§ **TASK DESCRIPTION**
Word for word, restate the lines of the data from the first through the one containing "Termini Legali (501, 2359)", and nothing else.

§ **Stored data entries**
===============

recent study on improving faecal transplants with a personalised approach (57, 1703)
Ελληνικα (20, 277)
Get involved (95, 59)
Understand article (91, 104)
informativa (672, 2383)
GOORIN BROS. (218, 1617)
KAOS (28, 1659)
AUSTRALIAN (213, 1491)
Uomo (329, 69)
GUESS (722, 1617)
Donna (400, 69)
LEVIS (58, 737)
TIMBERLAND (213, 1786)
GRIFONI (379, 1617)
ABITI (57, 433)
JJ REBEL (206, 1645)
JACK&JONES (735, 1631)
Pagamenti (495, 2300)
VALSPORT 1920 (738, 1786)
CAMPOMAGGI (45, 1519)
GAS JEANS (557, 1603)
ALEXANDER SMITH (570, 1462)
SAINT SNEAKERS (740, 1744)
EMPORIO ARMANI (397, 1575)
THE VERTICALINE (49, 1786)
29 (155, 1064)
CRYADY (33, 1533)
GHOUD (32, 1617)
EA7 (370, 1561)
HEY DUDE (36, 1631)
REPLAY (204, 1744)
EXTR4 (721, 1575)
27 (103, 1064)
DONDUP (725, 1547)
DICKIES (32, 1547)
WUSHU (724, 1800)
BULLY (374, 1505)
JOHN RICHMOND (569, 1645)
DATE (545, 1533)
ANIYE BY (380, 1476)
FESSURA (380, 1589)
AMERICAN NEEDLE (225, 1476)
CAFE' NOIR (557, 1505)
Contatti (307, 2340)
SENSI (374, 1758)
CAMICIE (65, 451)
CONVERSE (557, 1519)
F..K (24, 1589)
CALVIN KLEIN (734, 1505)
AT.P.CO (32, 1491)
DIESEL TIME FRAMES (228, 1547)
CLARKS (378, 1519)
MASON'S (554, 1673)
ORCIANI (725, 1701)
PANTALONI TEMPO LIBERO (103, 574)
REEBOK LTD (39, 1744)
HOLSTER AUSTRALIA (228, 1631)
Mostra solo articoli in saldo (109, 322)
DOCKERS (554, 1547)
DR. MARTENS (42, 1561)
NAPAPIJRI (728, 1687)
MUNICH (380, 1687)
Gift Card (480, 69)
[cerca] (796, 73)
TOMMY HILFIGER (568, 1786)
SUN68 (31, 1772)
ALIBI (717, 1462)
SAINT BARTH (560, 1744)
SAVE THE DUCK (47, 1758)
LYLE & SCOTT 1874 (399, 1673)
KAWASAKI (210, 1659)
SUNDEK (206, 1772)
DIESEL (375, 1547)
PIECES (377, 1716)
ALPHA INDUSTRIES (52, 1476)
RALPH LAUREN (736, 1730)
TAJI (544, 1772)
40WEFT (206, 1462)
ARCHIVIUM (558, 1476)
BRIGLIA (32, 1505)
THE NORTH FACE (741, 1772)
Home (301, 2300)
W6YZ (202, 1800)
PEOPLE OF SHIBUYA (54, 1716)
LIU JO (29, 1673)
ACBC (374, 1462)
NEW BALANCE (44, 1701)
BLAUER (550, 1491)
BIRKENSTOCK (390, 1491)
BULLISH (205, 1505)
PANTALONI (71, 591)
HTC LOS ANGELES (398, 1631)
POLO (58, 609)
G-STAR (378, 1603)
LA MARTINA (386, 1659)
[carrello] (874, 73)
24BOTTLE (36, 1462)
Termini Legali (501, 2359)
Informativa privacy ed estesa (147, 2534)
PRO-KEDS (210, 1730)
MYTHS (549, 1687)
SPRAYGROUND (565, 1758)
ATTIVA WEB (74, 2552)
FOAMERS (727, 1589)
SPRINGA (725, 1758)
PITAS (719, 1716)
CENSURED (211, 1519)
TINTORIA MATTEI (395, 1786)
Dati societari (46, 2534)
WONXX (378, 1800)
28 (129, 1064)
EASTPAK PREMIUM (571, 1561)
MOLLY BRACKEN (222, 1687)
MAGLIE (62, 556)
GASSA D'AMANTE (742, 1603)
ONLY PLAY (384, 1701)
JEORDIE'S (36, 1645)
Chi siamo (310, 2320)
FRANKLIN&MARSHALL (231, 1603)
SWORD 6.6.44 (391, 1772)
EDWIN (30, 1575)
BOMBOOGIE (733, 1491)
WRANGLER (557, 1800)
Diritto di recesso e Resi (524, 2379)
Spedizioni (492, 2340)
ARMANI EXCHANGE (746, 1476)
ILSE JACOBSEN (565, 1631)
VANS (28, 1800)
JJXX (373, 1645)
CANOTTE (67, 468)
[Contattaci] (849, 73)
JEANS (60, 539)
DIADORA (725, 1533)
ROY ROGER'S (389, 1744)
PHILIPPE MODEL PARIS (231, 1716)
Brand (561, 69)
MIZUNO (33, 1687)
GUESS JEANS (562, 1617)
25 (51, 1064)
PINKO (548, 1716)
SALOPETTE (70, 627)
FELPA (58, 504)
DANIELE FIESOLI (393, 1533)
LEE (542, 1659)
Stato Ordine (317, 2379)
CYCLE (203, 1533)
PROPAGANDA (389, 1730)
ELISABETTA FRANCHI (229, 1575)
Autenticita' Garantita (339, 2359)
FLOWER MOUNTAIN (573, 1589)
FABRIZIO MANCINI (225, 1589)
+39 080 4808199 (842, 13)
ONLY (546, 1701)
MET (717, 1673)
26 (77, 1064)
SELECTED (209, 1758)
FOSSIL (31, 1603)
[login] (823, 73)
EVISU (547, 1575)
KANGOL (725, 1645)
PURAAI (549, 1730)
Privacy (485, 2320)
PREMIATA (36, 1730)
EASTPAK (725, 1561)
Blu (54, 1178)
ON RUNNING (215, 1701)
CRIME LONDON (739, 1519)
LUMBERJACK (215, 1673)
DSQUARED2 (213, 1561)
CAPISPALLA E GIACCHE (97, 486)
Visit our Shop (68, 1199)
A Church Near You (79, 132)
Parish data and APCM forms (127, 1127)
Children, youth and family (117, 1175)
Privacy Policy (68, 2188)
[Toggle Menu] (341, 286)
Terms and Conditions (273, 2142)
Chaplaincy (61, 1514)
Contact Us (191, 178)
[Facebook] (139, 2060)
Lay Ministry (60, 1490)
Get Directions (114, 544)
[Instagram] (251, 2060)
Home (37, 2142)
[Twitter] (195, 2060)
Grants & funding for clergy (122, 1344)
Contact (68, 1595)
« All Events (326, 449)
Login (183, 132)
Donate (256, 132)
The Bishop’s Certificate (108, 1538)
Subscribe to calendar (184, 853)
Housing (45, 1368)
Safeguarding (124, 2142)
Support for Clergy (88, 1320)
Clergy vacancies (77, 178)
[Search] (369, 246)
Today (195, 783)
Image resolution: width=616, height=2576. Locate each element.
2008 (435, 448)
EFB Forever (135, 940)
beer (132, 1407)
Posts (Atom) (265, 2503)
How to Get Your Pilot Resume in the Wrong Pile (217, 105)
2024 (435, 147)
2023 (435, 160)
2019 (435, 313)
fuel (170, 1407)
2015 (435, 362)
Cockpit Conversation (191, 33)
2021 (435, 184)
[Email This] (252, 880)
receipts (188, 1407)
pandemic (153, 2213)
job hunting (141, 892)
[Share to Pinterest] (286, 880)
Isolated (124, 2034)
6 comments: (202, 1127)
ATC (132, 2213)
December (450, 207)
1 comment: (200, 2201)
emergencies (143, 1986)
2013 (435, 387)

===============

§ **RESULT OF THE EXERCISE**
recent study on improving faecal transplants with a personalised approach (57, 1703)
Ελληνικα (20, 277)
Get involved (95, 59)
Understand article (91, 104)
informativa (672, 2383)
GOORIN BROS. (218, 1617)
KAOS (28, 1659)
AUSTRALIAN (213, 1491)
Uomo (329, 69)
GUESS (722, 1617)
Donna (400, 69)
LEVIS (58, 737)
TIMBERLAND (213, 1786)
GRIFONI (379, 1617)
ABITI (57, 433)
JJ REBEL (206, 1645)
JACK&JONES (735, 1631)
Pagamenti (495, 2300)
VALSPORT 1920 (738, 1786)
CAMPOMAGGI (45, 1519)
GAS JEANS (557, 1603)
ALEXANDER SMITH (570, 1462)
SAINT SNEAKERS (740, 1744)
EMPORIO ARMANI (397, 1575)
THE VERTICALINE (49, 1786)
29 (155, 1064)
CRYADY (33, 1533)
GHOUD (32, 1617)
EA7 (370, 1561)
HEY DUDE (36, 1631)
REPLAY (204, 1744)
EXTR4 (721, 1575)
27 (103, 1064)
DONDUP (725, 1547)
DICKIES (32, 1547)
WUSHU (724, 1800)
BULLY (374, 1505)
JOHN RICHMOND (569, 1645)
DATE (545, 1533)
ANIYE BY (380, 1476)
FESSURA (380, 1589)
AMERICAN NEEDLE (225, 1476)
CAFE' NOIR (557, 1505)
Contatti (307, 2340)
SENSI (374, 1758)
CAMICIE (65, 451)
CONVERSE (557, 1519)
F..K (24, 1589)
CALVIN KLEIN (734, 1505)
AT.P.CO (32, 1491)
DIESEL TIME FRAMES (228, 1547)
CLARKS (378, 1519)
MASON'S (554, 1673)
ORCIANI (725, 1701)
PANTALONI TEMPO LIBERO (103, 574)
REEBOK LTD (39, 1744)
HOLSTER AUSTRALIA (228, 1631)
Mostra solo articoli in saldo (109, 322)
DOCKERS (554, 1547)
DR. MARTENS (42, 1561)
NAPAPIJRI (728, 1687)
MUNICH (380, 1687)
Gift Card (480, 69)
[cerca] (796, 73)
TOMMY HILFIGER (568, 1786)
SUN68 (31, 1772)
ALIBI (717, 1462)
SAINT BARTH (560, 1744)
SAVE THE DUCK (47, 1758)
LYLE & SCOTT 1874 (399, 1673)
KAWASAKI (210, 1659)
SUNDEK (206, 1772)
DIESEL (375, 1547)
PIECES (377, 1716)
ALPHA INDUSTRIES (52, 1476)
RALPH LAUREN (736, 1730)
TAJI (544, 1772)
40WEFT (206, 1462)
ARCHIVIUM (558, 1476)
BRIGLIA (32, 1505)
THE NORTH FACE (741, 1772)
Home (301, 2300)
W6YZ (202, 1800)
PEOPLE OF SHIBUYA (54, 1716)
LIU JO (29, 1673)
ACBC (374, 1462)
NEW BALANCE (44, 1701)
BLAUER (550, 1491)
BIRKENSTOCK (390, 1491)
BULLISH (205, 1505)
PANTALONI (71, 591)
HTC LOS ANGELES (398, 1631)
POLO (58, 609)
G-STAR (378, 1603)
LA MARTINA (386, 1659)
[carrello] (874, 73)
24BOTTLE (36, 1462)
Termini Legali (501, 2359)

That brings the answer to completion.